*** DATA SUPPLIED Section Begins ***

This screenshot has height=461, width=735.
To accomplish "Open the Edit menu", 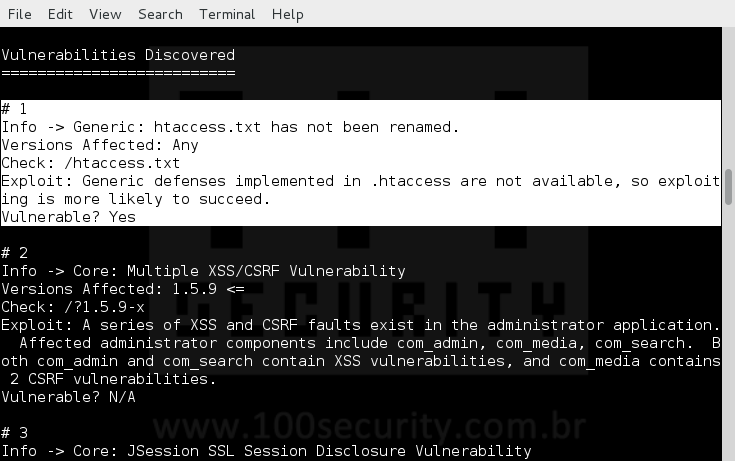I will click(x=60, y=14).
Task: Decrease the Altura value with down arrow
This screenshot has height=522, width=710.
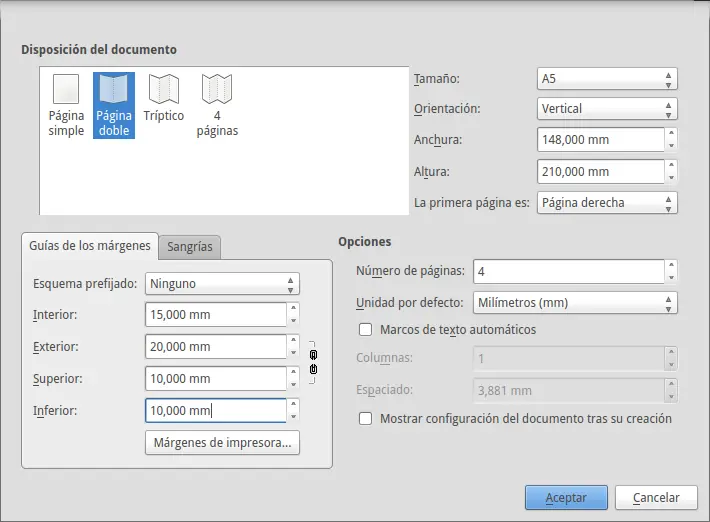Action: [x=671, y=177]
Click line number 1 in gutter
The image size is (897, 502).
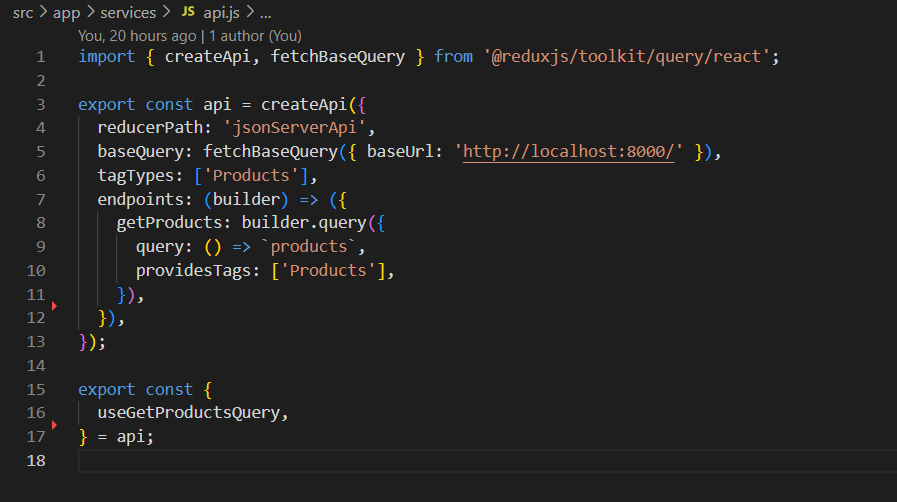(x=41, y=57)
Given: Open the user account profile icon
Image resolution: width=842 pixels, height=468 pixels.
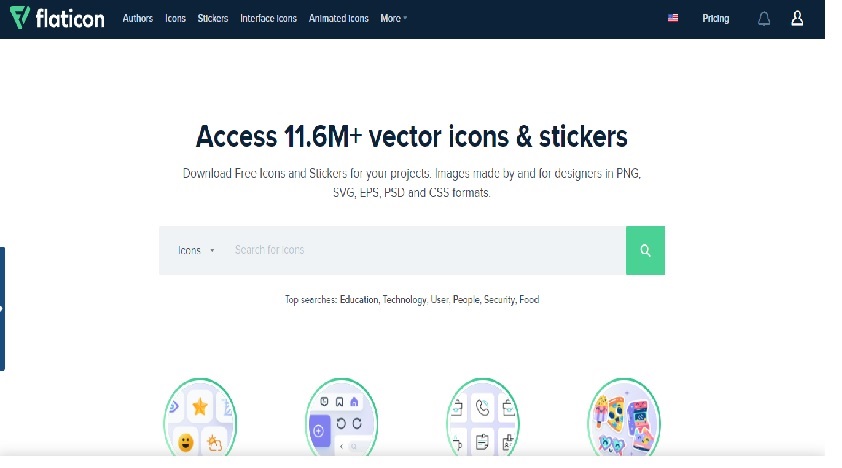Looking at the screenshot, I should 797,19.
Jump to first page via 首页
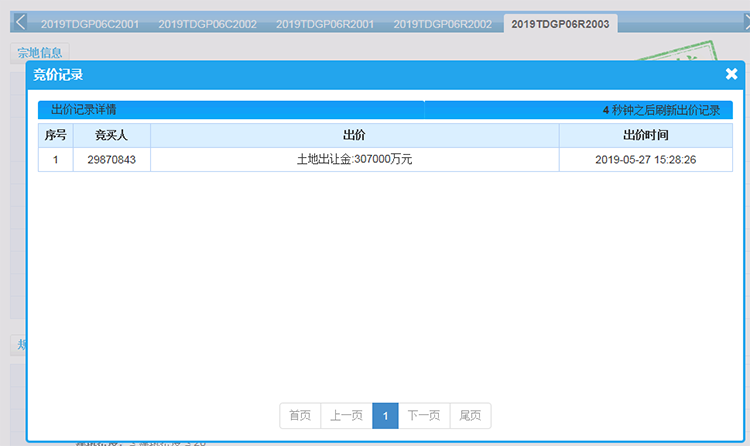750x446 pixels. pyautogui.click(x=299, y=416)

*** DATA SUPPLIED Section Ends ***
*** DATA SUPPLIED Section Begins ***

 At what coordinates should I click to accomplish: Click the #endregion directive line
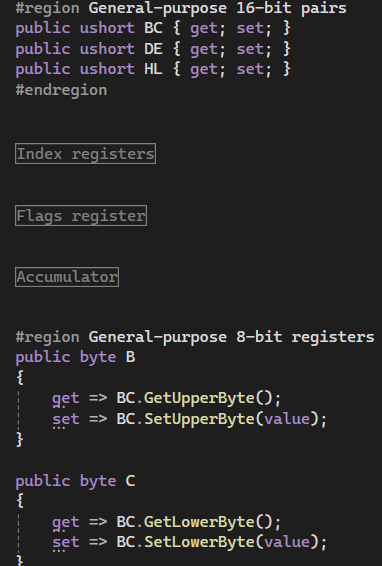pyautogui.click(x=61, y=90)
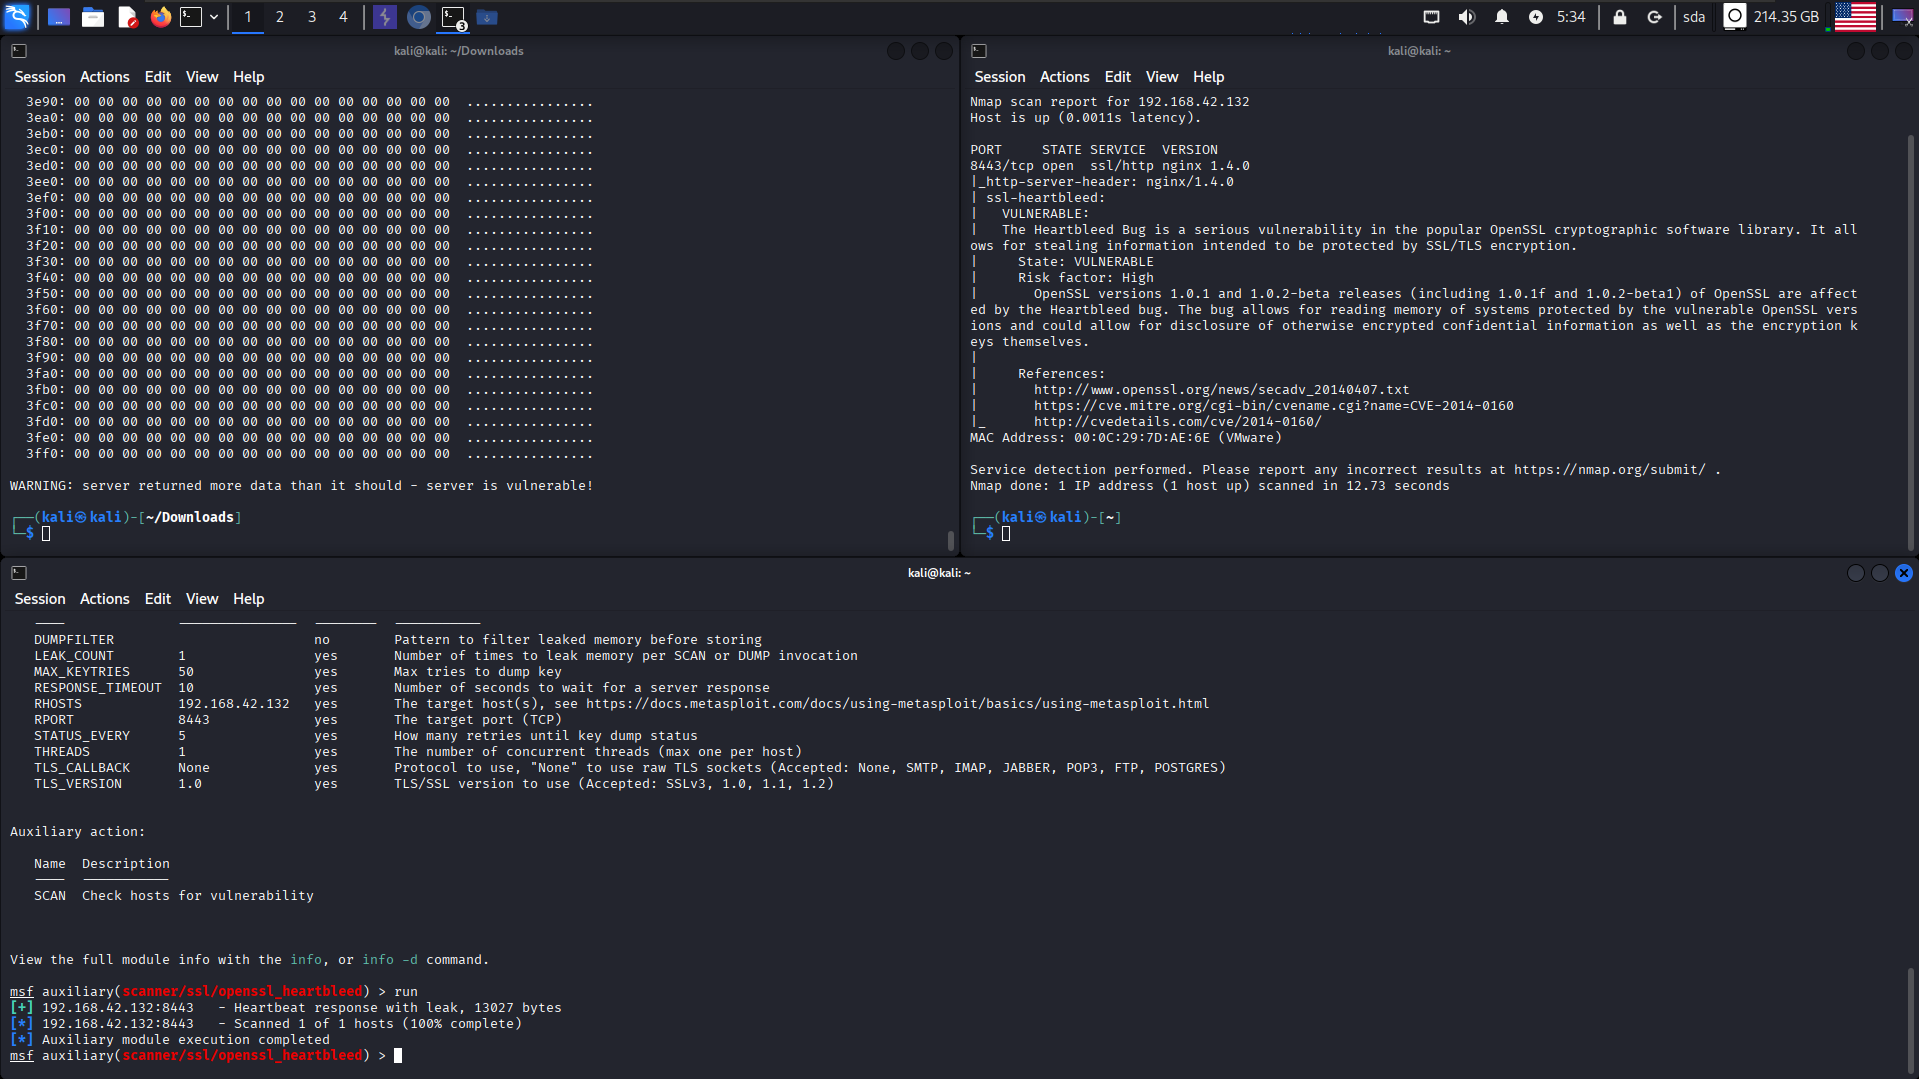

*** DATA SUPPLIED Section Ends ***

**YOUR GOAL:**
Out of the records above, please copy exactly the lines from the line with "This screenshot has height=522, width=710." up to and including the line with "Given: Open the user account profile icon", minus the pictures.

**WRITTEN ANSWER:**
This screenshot has height=522, width=710.
Action: [x=671, y=177]
Click line number 1 in gutter
The image size is (897, 502).
(x=41, y=57)
Given: Open the user account profile icon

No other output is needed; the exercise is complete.